> **Pixel coordinate grounding data**:

##########

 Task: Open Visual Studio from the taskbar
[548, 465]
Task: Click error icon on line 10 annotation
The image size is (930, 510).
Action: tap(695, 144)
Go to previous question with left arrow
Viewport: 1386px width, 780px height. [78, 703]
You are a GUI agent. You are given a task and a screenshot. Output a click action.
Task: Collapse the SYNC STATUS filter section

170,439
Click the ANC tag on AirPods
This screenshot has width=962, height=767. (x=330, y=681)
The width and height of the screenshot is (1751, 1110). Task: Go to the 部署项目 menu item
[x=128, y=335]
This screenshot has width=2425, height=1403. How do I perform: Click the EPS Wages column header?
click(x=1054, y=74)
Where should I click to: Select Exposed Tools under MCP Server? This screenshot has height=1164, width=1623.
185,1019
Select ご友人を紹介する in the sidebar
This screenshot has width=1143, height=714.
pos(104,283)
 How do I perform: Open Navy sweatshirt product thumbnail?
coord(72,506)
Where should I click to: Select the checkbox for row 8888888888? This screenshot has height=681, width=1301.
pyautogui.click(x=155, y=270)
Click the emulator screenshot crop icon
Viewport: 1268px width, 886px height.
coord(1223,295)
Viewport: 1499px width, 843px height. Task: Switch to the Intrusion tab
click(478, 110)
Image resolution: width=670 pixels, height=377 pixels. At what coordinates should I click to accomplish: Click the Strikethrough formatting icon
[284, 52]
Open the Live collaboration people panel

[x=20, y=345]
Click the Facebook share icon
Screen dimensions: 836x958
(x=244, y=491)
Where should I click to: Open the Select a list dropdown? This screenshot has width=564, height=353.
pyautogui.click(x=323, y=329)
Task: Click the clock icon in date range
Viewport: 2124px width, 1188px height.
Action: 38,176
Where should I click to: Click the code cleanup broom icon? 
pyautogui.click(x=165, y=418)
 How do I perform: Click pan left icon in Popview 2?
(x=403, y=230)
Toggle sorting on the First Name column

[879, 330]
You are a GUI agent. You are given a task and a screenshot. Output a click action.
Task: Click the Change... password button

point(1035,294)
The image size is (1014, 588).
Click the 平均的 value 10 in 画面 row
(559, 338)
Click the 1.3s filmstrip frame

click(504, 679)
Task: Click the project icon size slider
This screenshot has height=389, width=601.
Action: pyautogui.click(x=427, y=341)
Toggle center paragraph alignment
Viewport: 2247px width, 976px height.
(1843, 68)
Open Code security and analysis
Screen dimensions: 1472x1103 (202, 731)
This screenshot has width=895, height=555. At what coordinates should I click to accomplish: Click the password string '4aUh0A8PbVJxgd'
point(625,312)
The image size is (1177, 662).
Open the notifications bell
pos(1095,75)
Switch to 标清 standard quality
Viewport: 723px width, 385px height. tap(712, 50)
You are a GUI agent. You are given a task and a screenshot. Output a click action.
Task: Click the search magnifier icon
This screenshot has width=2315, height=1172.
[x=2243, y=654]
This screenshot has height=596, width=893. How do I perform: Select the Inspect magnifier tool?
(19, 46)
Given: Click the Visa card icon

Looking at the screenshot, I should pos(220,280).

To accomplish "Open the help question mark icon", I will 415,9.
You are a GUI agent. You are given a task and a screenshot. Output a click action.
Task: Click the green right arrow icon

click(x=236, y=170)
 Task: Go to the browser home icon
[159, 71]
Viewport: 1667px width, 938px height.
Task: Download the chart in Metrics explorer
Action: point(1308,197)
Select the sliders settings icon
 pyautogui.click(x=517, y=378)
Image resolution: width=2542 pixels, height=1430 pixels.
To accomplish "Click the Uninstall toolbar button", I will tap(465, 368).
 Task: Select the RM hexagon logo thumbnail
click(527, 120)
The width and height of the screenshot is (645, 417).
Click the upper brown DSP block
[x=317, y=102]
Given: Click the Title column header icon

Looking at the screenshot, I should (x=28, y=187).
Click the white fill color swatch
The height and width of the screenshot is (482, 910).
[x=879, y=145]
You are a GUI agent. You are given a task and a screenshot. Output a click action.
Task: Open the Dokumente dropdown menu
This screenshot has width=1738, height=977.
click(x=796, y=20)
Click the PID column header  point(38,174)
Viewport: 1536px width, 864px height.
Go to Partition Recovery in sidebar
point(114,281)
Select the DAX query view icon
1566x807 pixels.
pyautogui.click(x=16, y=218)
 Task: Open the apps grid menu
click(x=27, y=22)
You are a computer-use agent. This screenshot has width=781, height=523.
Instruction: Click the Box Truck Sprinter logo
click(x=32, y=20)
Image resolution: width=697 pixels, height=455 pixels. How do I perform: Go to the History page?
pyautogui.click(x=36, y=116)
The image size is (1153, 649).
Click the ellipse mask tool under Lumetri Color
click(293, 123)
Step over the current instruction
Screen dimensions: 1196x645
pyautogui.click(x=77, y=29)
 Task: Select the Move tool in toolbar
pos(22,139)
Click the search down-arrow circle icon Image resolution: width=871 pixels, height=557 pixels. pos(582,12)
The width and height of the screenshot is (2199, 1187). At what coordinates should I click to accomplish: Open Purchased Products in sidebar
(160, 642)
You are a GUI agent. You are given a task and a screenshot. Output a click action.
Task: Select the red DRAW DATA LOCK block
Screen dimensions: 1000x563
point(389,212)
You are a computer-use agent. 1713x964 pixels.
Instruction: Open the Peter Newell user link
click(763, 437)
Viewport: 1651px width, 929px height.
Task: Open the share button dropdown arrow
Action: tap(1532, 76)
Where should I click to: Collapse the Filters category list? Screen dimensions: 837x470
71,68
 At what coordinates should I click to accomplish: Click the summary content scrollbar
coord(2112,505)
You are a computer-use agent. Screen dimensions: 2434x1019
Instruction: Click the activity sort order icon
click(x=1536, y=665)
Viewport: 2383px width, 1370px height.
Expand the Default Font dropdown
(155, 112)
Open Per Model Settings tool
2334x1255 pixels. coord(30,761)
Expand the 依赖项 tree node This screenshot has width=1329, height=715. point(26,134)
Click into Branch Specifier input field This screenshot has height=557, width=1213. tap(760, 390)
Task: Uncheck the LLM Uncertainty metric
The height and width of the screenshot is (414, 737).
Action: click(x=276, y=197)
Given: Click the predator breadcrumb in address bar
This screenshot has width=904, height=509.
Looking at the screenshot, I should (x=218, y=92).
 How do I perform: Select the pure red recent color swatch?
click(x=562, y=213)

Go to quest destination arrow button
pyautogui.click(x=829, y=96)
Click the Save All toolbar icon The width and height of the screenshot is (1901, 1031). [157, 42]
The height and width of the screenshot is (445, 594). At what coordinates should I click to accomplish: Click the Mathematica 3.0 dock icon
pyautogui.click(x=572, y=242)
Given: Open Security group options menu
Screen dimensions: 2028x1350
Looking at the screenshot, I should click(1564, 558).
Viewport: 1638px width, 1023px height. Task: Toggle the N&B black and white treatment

##########

> **Assignment**: Once you find the line with "Viewport: 1536px width, 864px height." in the entries above, output it and each line after it up to and including the line with "You are a computer-use agent. This", and nothing else.

> **Answer to the exercise**:
Viewport: 1536px width, 864px height.
Go to Partition Recovery in sidebar
point(114,281)
Select the DAX query view icon
1566x807 pixels.
pyautogui.click(x=16, y=218)
 Task: Open the apps grid menu
click(x=27, y=22)
You are a computer-use agent. This screenshot has width=781, height=523.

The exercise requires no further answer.